Spor kulüplerinin ayakta kalabilmeleri ancak sürekli gelir kaynaklarına sahip olmalarıyla mümkün olabilecektir ve en iyi kaynak da özellikle büyük kulüplerin isim haklarında yatmaktadır. İşte, Galatasaray Spor Kulübü, adının, logosunun, renklerinin, kısaca ününün sağladığı ticari avantajdan yararlanmak, yıllar boyunca ektiğinin verimini almak istiyor; bunun için de öteden beri bir düzen kurmaya çalışıyor. Bu düzen için gerekli olan kuruluş, varılan son noktada, “şirket” gibi görünüyor.

Şirketin kurulabilmesi için daha önce toplanan olağanüstü genel kurulda gerekli tüzük değişikliği yapıldı; olağan genel kurulda da, kurulacak Galatasaray Sınai ve Ticari Yatırımlar Anonim Şirketi’nin anasözleşmesi onaylandı.

Şirketin kurucuları, Galatasaray Spor Kulübü’nün yanısıra, kuruluşa simgesel olarak katılan altı kişiden oluşuyor : Kulübün hayatta olan eski başkanları, şimdiki Başkanı ve Kulüp Divanı Başkanı. Statüye göre, kurucu hisseleri hiçbir şekilde başkalarına devredilemeyecek.

Şirket, Kulübe sportif etkinliklerinde maddi destek sağlamak amacıyla ticari ve sınai girişimlerde bulunacak. Doğal olarak, katkılarını,

sağlayacağı karla yapacak. Demek ki şirketin kar etmesi çok önemli.

Şimdi, burada üzerinde durulması gereken bazı sorular var.

Birinci soru : her şirket kar eder mi ? Her şirketin kar etmediği açık.. Ayrıca, kurulacak şirkette yönetim kurulları, Kulübün, büyük olasılıkla Kulüp Yönetim Kurulu’nun aday göstereceğı kişilerden oluşacak. Şirket Yönetim Kurulu üyeleri, Kulüp Yönetim Kurulu’nun süresine bağımlı olarak iki yıllığına seçilecekler ve kar payı dahil hiçbir ücret almayacaklar, renk aşkına sorumluluk taşıyacaklardır. Bilindiği gibi, şirketler genelde patron kuruluşlarıdır ve şirketlerin sahipleri sürekli olarak işlerinin başındadırlar, yani işleri budur. Sık sık örnek olarak verilen Manchester United benzeri kulüp-şirketlerde de durum ticari şirketlerdeki gibidir. Kulüp Başkanı çoğu kez şirketin en büyük hissedarıdır ve genellikle işi, o kulüp-şirketi yönetmektir.

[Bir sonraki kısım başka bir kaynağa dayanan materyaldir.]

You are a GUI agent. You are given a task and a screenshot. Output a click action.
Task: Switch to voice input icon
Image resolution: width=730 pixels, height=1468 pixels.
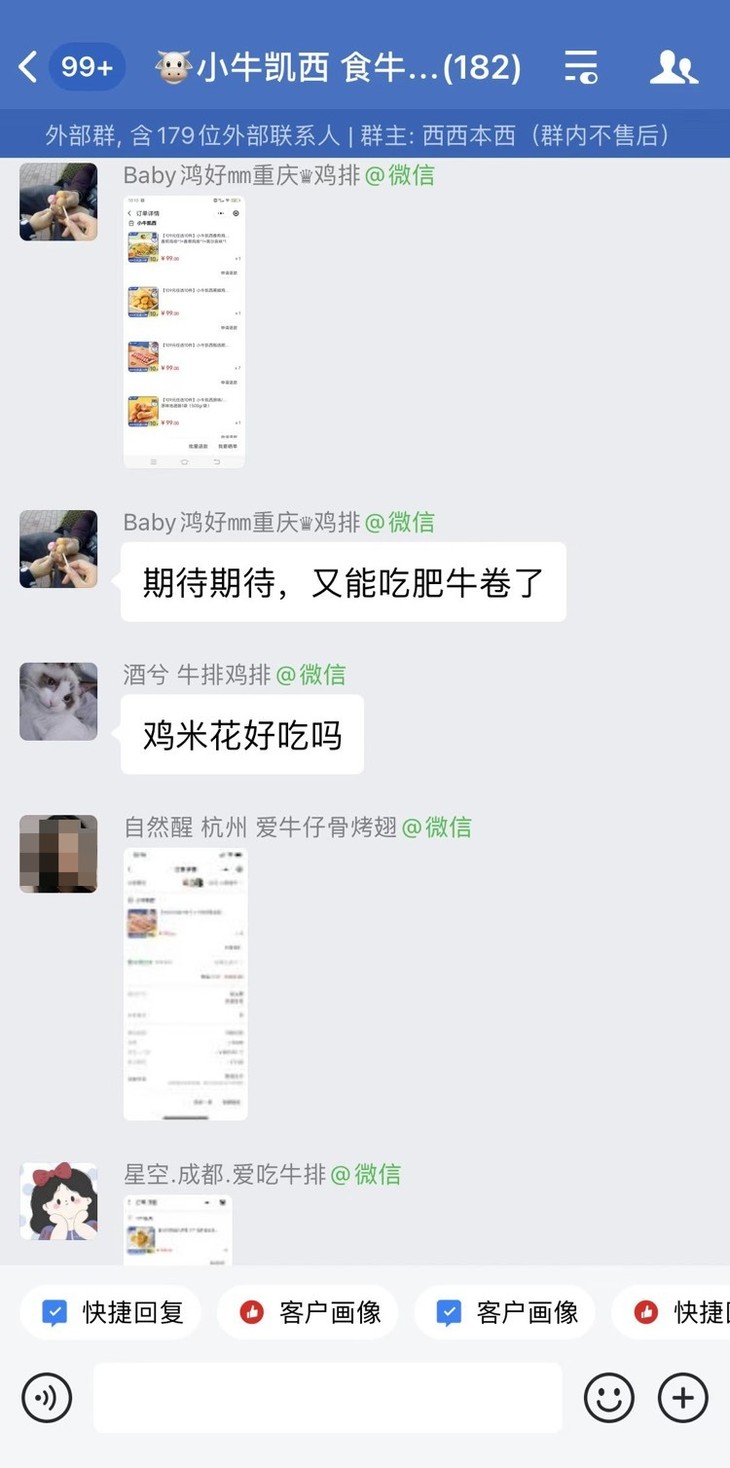coord(47,1397)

Kurulacak şirketten beklenen bir başka girişim de, başarılı bazı ticari adımlardan sonra hisse senedi ve tahvil çıkarması, başka bir deyişle, halka açılmasıdır. Bu, sermaye piyasası koşullarına uygun olarak yurt içinde ve yurt dışında olacaktır. Bu işte de süreklilik için şirketin karlılığı esastır. Aksi halde, gönül bağı yoluyla, Kulübün ününün paraya çevrilmesi şansı, ancak bir kez kullanılabilir.

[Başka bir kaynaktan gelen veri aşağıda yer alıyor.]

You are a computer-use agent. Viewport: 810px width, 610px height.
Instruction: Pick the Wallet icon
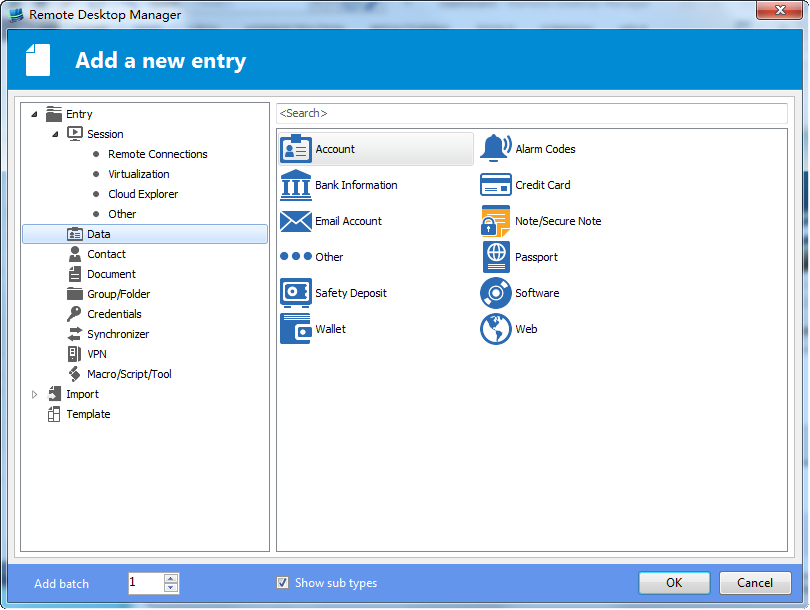(296, 329)
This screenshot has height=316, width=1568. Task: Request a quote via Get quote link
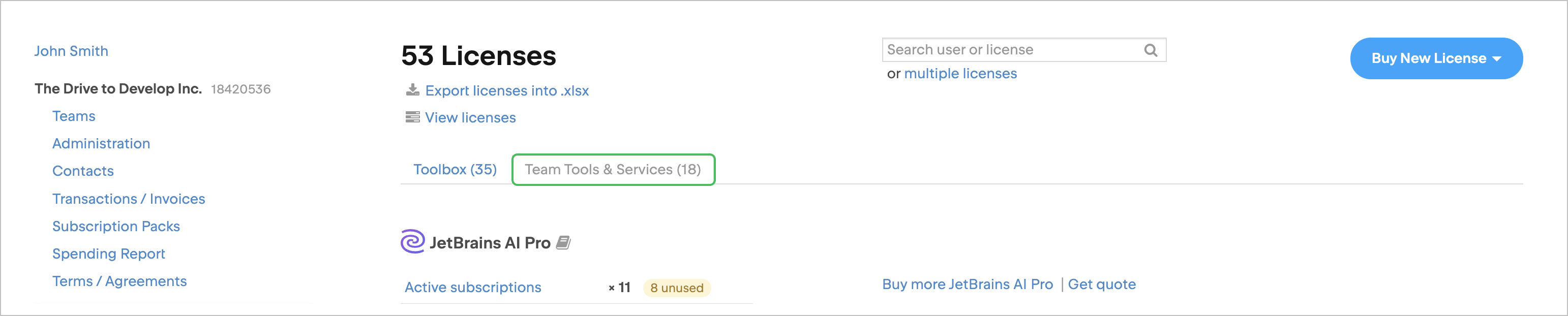click(x=1102, y=284)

Başka bir nokta, şirketlerin ticari etkinlikleri dolayısıyla kulüplerden daha sıkı bir mali denetim altında tutulacakları ve daha sıkı bir şekilde vergilendirilecekleri gerçeğidir. Şirketlerin, kulüplerin ya da kamu yararına derneklerin gördükleri anlayış ve hoşgörüyü görmeyecekleri gözden uzak tutulmamalıdır.

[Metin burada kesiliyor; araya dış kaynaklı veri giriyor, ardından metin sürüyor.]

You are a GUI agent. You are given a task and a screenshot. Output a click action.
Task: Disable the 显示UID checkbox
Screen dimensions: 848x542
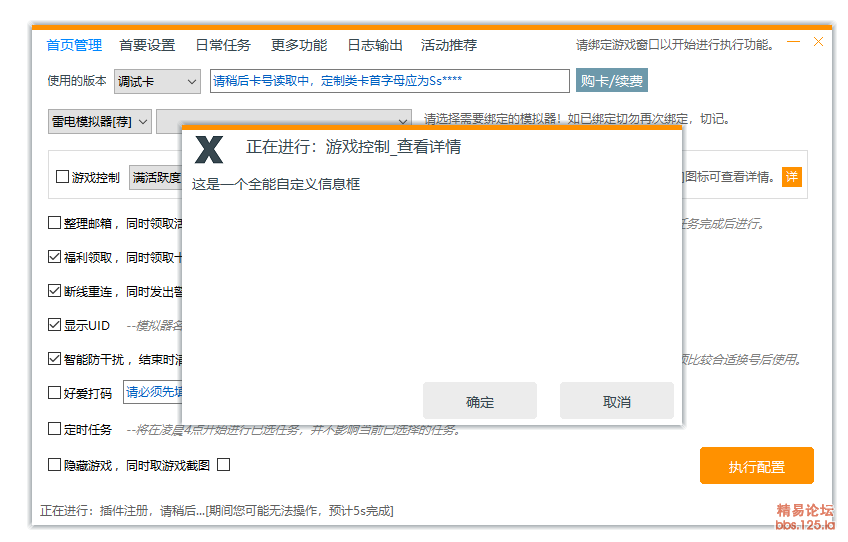click(x=55, y=325)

Bu sorunları, şirket kurulmasına karşı bir tutumla dile getirdiğim sanılmasın. Galatasaray Spor Kulübü bünyesinde bir şirket kurulmasının ilk adımları, benim de sorumluluk taşıdığım geçen yönetim döneminde atılmış, gerekli araştırmalar ve hazırlık çalışmaları yine o dönemde başlatılmıştı.

Hiçbir yol dümdüz değildir; inişi de vardır çıkışı da… Toplumumuza özgü kolaycılık ve dayanaksız, abartılı iyimserlik ortamında, kimi güçlüklere dikkat çekmek istedim.

Şirket kurulduktan sonra, Galatasaraylıların, Kulüp yönetimlerini seçerken artık iki kez düşünmeleri gerekiyor.